▶ _Listed records_

※ ※ ※

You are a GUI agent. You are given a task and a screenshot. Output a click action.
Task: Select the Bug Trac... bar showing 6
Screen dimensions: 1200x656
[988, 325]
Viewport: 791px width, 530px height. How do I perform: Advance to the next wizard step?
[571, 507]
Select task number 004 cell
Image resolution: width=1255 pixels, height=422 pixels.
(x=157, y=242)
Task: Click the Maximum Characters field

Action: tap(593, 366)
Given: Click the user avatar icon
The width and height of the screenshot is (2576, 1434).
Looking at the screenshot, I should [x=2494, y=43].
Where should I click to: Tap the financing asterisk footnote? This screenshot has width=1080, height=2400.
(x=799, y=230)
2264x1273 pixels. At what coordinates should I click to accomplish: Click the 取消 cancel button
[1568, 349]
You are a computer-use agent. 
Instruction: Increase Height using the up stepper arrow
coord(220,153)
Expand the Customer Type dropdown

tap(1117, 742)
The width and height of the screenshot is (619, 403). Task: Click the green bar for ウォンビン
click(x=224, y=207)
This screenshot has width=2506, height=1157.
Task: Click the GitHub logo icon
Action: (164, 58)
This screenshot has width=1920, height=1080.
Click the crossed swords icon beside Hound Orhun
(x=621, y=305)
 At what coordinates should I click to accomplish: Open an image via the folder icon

※ ※ ※

▶ _What the task requires_
How many lines in the records above contain the string "screenshot"? Case must match. Reply with the number only.

▶ _Output for this task_
7